On Sun, Mar 11, 2018 at 2:05 PM, Peter Eisentraut <peter.eisentraut@2ndquadrant.com> wrote:
On 3/11/18 04:00, Magnus Hagander wrote:
> I am not talking about the OpenSSL disabling it. It was disabled on most
> *distributions* years ago, long before that commit. Which is why I'm
> still curious as to what platform you actually got it enabled by default
> on...

Homebrew package

>     So for your purposes, you could add a server option to turn it back on.
>
>     Such a server option would also be useful for those users who are using
>     OpenSSL <1.1.0 and want to turn off compression on the server side.
>
>
> We'd probably have to put in the distribution specific workarounds like
> mentioned above to make it actually useful for that. 

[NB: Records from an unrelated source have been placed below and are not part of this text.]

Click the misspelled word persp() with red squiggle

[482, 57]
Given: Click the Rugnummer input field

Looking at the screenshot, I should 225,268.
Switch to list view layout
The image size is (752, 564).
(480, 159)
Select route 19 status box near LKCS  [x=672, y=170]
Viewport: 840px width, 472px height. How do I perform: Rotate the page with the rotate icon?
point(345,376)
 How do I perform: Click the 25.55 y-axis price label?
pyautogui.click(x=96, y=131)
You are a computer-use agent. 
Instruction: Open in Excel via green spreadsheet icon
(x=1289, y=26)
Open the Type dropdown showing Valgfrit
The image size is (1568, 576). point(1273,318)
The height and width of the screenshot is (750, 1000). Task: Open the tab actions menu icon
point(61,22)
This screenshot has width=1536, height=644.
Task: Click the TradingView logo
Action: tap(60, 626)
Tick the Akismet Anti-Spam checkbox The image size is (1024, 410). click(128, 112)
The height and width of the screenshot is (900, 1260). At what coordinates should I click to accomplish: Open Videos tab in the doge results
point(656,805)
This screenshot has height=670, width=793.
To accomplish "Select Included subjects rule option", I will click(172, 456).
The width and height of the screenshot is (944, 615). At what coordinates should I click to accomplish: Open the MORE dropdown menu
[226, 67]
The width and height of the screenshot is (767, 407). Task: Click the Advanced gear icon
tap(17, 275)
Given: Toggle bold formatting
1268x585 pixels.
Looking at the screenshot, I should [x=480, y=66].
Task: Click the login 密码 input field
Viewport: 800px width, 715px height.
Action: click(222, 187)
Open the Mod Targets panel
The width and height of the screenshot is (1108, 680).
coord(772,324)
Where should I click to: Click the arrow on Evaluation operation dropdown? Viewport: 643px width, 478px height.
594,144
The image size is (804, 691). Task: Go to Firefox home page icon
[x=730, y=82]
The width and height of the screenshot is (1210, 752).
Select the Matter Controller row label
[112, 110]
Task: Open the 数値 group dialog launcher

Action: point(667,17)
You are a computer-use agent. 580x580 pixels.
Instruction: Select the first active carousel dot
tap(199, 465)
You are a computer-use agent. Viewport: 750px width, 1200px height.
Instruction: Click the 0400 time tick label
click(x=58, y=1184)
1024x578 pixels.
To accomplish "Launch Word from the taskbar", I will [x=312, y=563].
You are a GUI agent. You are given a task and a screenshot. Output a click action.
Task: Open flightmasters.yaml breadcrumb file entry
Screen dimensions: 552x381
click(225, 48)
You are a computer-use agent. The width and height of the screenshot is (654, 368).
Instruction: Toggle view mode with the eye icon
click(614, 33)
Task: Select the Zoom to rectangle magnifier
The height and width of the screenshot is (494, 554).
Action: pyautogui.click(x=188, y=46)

The change in the Debian package I found was to build without zlib at
all.  So no amount of turning it back on will help.  Whereas the
upstream change was just to make the default to be off.  But anyway,
this feature is clearly dying, so we probably shouldn't be trying very
hard to keep it.

My proposal is the attached patch that sets the default in libpq to off
and adjusts the documentation a bit so it doesn't sound like we have
missed the news altogether.


I think it's worth mentioning in the docs around "it's now considered insecure" that it's still an option to use if compression is the main thing one is looking for, rather than security. As in, it doesn't make it any less secure than no ssl at all. (obviously not those words)

+1 otherwise.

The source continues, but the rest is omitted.